Ovazioni e cori per Ezequiel Lavezzi, fischi (inizialmente solo dalle curve) misti ad applausi per Edinson Cavani. Ed anche uno striscione esposto in tribuna, «Chi la maglia azzurra ha onorato, mai sarà dimenticato. Pocho ed Edy, grazie». I napoletani non dimenticano. Non potevano dimenticare, il ritorno di due ex tanto illustri. Di coloro che si erano battuti per riportare in alto il nome di un club risorto dalle ceneri di un fallimento. E Lavezzi prima e Cavani poi, avevano contribuito, eccome: quarantotto gol ed un mare di assist, l’argentino; centoquattro reti, tra cui otto triplette, un poker ed un titolo di capocannoniere, l’uruguaiano. Se il Napoli ha potuto spiccare il volo nel calcio che conta, buona parte del merito spetta a loro. Eppure l’accoglienza non è stata la stessa per entrambi: forte simpatia per Lavezzi che al Napoli aveva dimostrato amore vero, legandosi come non mai alla città che era stata del suo connazionale Maradona ed ai tifosi partenopei; scorie di delusione, invece, per il distacco di Cavani. All’inizio fischi di due settori dello stadio ed alla fine, dopo un gesto di insofferenza dello stesso Matador, fischi del San Paolo intero, mostrando peraltro poca gratitudine nei confronti di chi aveva dato tanto prima del passaggio al PSG. Ma il tifoso è fatto così e quello napoletano riesce a cogliere anche da piccoli gesti la genuità di un calciatore, seppure un campione. Dagli spalti viene a galla tutto il sentimento popolare: cori sempre più crescenti per Lavezzi, lo scugnizzo prelevato da Pierpaolo Marino dal San Lorenzo de Almagro per soli sei milioni di euro. «Alè, alè, Pocho, Pocho», canta tutto lo stadio, ricordando quelle piroette che seminavano avversari come birilli. Fischi, ma anche applausi (inizialmente), dai settori tribuna e distinti, per il Matador, caratterialmente introverso e quindi meno capace di rapire il cuore della gente anche se aveva saputo deliziare la folla del San Paolo con le sue falcate da una parte all’altra del campo ed i suoi gol.

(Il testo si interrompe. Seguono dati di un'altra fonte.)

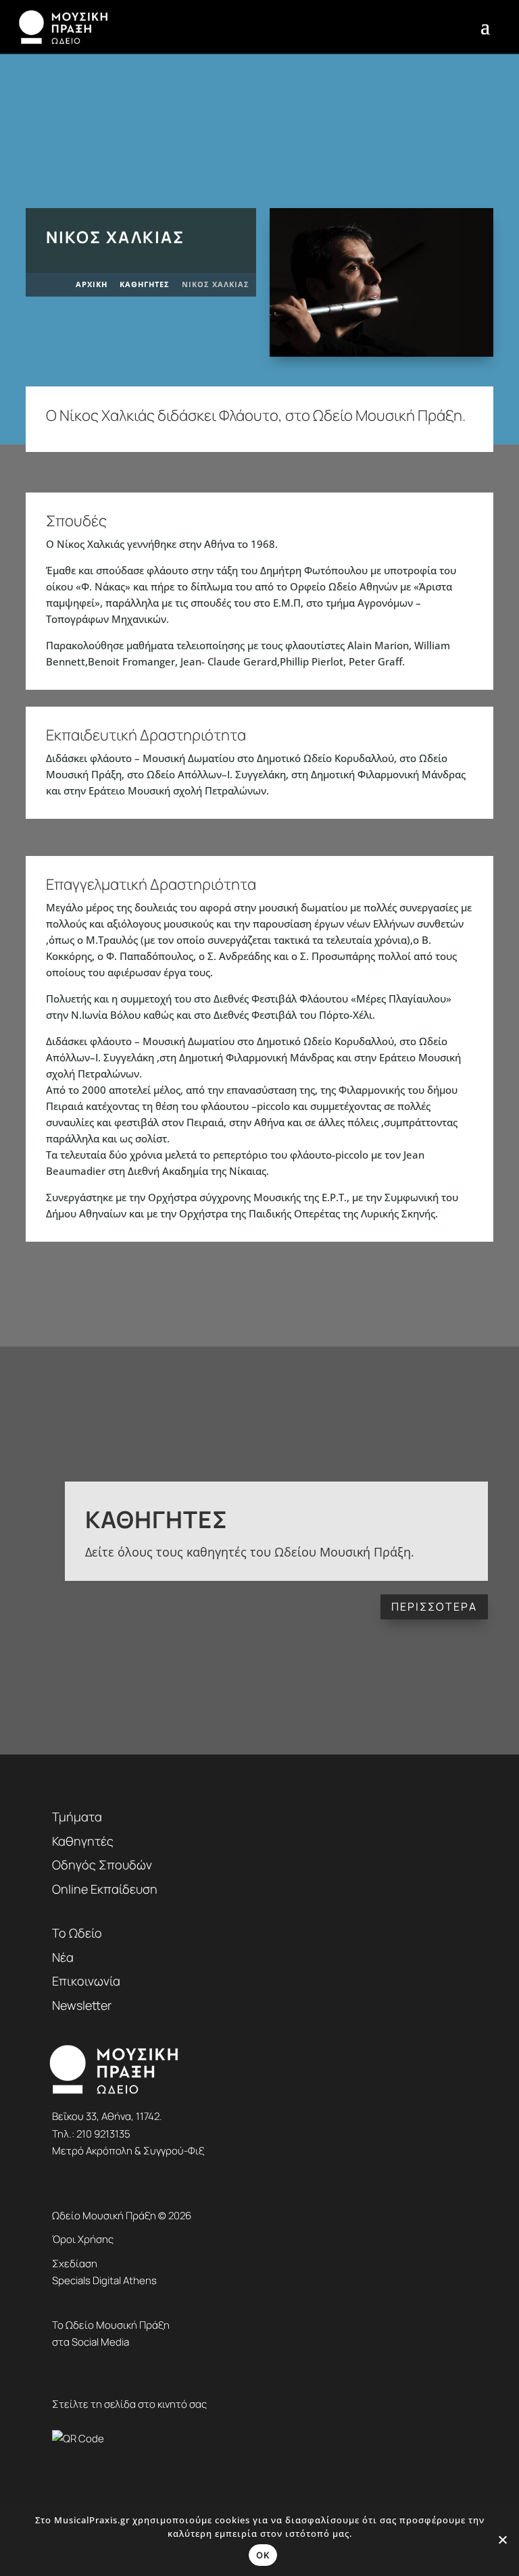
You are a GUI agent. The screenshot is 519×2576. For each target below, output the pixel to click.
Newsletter (82, 2005)
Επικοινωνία (86, 1981)
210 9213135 (103, 2134)
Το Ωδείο (77, 1933)
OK (263, 2555)
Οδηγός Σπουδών (102, 1865)
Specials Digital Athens (104, 2280)
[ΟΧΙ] (502, 2539)
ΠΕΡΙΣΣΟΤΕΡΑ (434, 1606)
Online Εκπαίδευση (104, 1889)
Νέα (63, 1957)
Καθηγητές (156, 1519)
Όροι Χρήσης (83, 2239)
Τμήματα (77, 1817)
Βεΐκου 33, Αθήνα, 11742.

IN MATTINATA. Davanti all’albergo sul lungomare stesse scene di delirio per Lavezzi, qualche fischio per Cavani, accusato di essere legato al dio denaro ma non certo di aver privato del suo apporto alla scalata del Napoli verso la Champions e la prima Coppa Italia. Intanto da Castelvolturno, l’amico Christian Maggio, uno dei pochi ad aver giocato con entrambi, esternava su Twitter porgendo il bentornato ai due ex compagni di squadra: «Bentornati a Napoli. E’ stato un piacere giocare con voi».
NEL PREPARTITA. Dalla scaletta sbuca per primo Cavani. Fischiano dalle curve mentre applaudono da distinti e tribuna. Sono in cinquantamila circa. Ma Cavani è imperturbabile. Alza ripetutamente le mani ed applaude tutti. Forse anche un pò commosso. Poi sbuca lui, il Pocho, con la sua andatura caracollante, con la maglietta numero 22 (lo stesso che aveva a Napoli) e lo stadio si spella le mani ad applaudirlo, osannarlo, fargli capire che è rimasto nel cuore di tutti. Una serata struggente per entrambi, tanto che Cavani ha voluto i due figlioli, di cui uno in braccio, al momento delle squadre schierate.
DURANTE LA GARA. Di emozioni ne regalano poche i due ex. Anzi, Cavani, reagendo con un gesto della mano a chi continuava a fischiarlo ad ogni tocco della sfera, si attira le antipatie di tutto lo stadio concludendo amaramente questo suo ritorno a Napoli, mentre Lavezzi, osannato sempre di più, resta in campo anche nella ripresa, uscendo al 18’, dopo l’abbraccio ad Insigne e concedendosi una passerella davanti ad un’autentica standing ovation ed un coretto isolato di «pentiti» anche pro Cavani.